Eczacıbaşı Vitra - Bursa Büyükşehir Belediyesi arasında oynandı ilk maç. Bursa takımı elinden geleni yaptı diye düşünüyorum, zaten oldukça moralli oynuyorlar ve kaybedecekleri bir şey yok o yüzden var güçleri ile oynuyorlar. Yalnız, Eczacıbaşı tarafında Şampiyonlar Ligi dörtlü finalinden sonraki yazımda belirttiğim ve Türkiye Kupasında da gördüğümüz ortadan oynamama durumu devam ediyor. Asuman iyi bir pasör, takımını iyi yönlendiriyor ancak bazen yapmış olduğu tercihler oyunu kilitliyor ve orta oyuncularını sadece iki numarada topla buluşturması dışında, 3 numaraya, ya da 3-4 numara arasına kurşun denilen pası çok çok az atıyor. Bu O’nun tercihi mi ya da kenardan mı böyle direktif alıyor bilmiyorum ancak şampiyonluk yolunda orta oyuncuları ile bu kadar az oynarsa işler zorlaşabilir. Nitekim dün koca sette Fürst’e yalnızca 4 tane pas atılmış. Manşetler o kadar da kötü değildi. Ancak arka ortaya oldukça fazla pas attı ki son dönemlerde bu kadar çok arka orta hücumu görmüyorduk bunu da oldukça olumlu bulduğumu söylemeliyim.
Caprara, ilk geldiği zamanlara kıyasla kenardaki oyuncuları ile iletişimini kuvvetlendirdi ve onlardan daha çok faydalanıyor, ancak üzülerek söylemeliyim ki Dilara Bağcı bu fırsatlardan en az yararlanan oyuncu oluyor. Dün Larson manşetlerde çok sıkıştığında arka pozisyonda iken oyuna pekâlâ girebilirdi, aynı şeyi Şeyma için de düşünüyorum.
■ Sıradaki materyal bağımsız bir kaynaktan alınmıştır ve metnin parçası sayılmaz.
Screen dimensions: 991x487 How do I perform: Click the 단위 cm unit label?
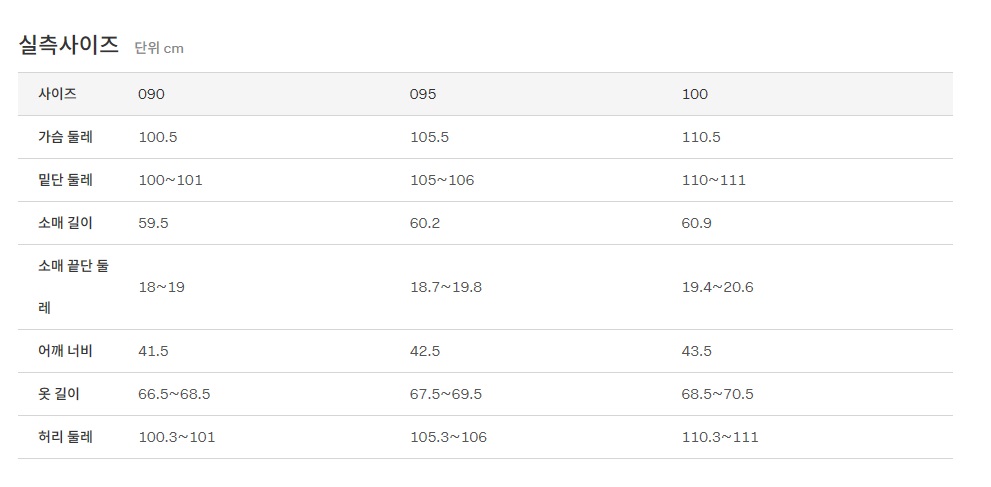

Kaptan Esra’nın kişiliğini, oyununu, tekniğini, blok-out konusundaki uzmanlığını bir kenara bırakıyorum, ancak Eczacıbaşı böyle bir maçta Şeyma ile oynamalıydı Esra ile değil. Genç diyerek yeterince sorumluluk vermediğimiz her oyuncuyu bu zamana kadar çürüttük, fakat herkes görüyordur ki hem kulüp takımlarımızın hem de milli takımların en önemli ihtiyacıLarson tarzı bir smaçördür, Şeyma bu anlamda çok potansiyelli, niye ondan bir Larson yaratmayalım? Bu arada Bursa BB Belediyesi’nin liberosu Aylin Sarıoğlu’nun performansını oldukça dikkat çekici buluyorum, liberokonusunda oldukça aşama katettik bir dönem takımlarımızın bir numaralı sorunuydu hatırlayın, şu anda çok iyi liberolar yetişiyor.
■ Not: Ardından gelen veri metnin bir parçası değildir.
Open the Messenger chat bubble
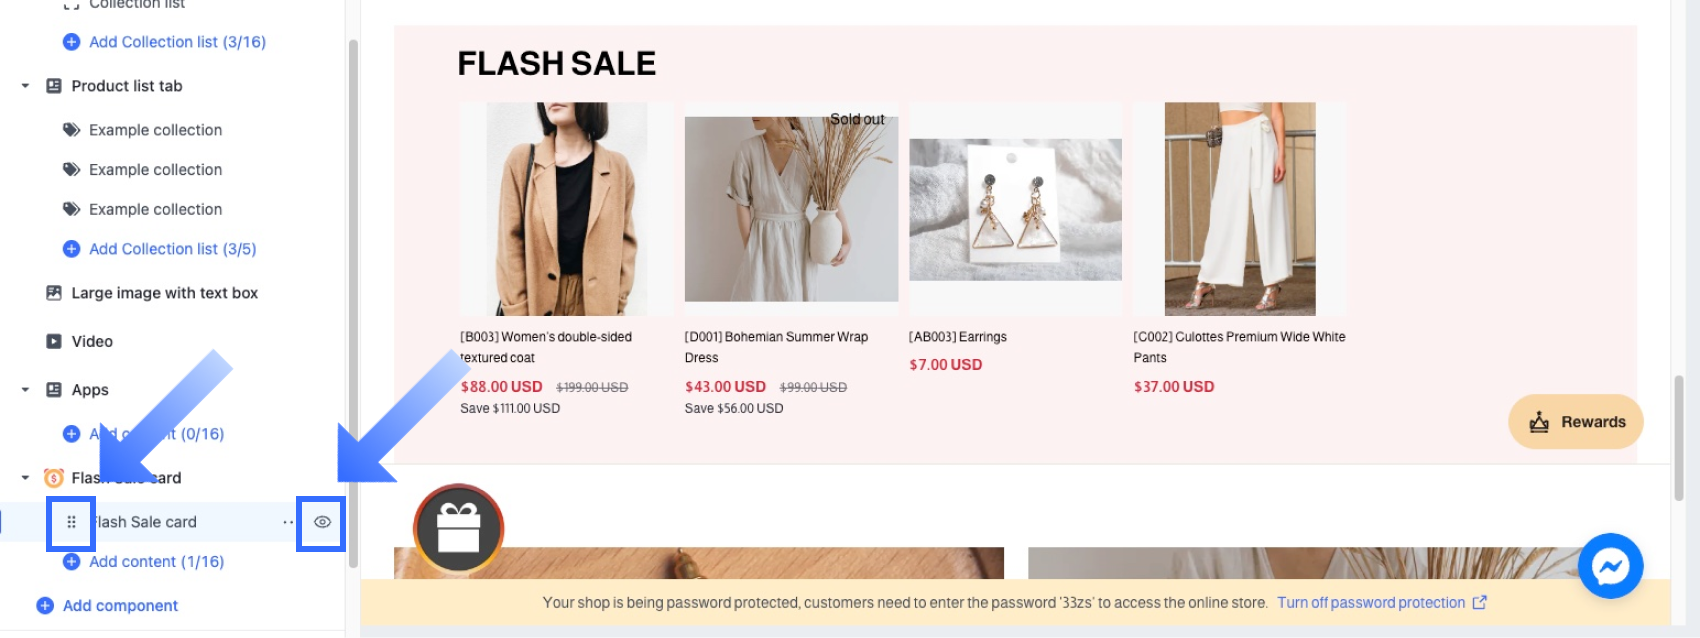The image size is (1700, 638). coord(1611,566)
Bu yıl maç programı ve yayın sebebiyle Nilüfer Belediyesi’ni izleme fırsatım olmadı pek açıkçası. Malum Nilüfer Belediyesinde Gizem Giraygil sakatlandıktan sonra, yeni birpasör transferi yapılmış ve Beşiktaş’tan Cansu Özbay kiralanmıştı. Doğruyu söylemek gerekirse, daha önce izlemediğim için bir fikrim yoktu, Arkas altyapısından yetişip Beşiktaş’a transfer olmuş (kendini Beşiktaş’ın o ortamından ve Adnan Kıstak’ın elinde öğütülmekten kurtardığı için de çok isabetli bir karar vermiş, ayrıca tebrik ediyorum.) ve ara transfer döneminde de Nilüfer Belediyesine. Henüz 19 yaşında, pasör için “genç” dediğimiz yaşta. Paslarını çok dengeli buldum, hani bazen çok zor hareketleri iyi oyuncular yaptığında dışarıdan izlerken çok kolay görünür, attığı paslarda öyle rahat görünüyordu, defansı ve servisi oldukça başarılı. Gerçekten üzerinde emek harcanır ve sürekli oynatılırsa çok kaliteli bir pasör olabilir, bu iş için yeteneği fazlasıyla mevcut. Voleybolun belki de en zor yetişen, üzerinde en çok emek harcanan bu pozisyonu için umarım Cansu’yu oynatırlar. Beşiktaş’ın önü çok çok açık olabilecek çok yetenekli pasörü (ve kendi altyapısından yetişen!) Cansu Aydınoğulları’nı hatırlarsınız şimdi İdman Ocağı’nda ancak zamanında gereken önem ve özen gösterilip önü her daim Pelin Çelik tarafından kesilmeseydi farklı konumda olabilirdi. Uzun lafın kısası Nilüferli Cansu’yu çok iyi buldum, umarım devamı gelir.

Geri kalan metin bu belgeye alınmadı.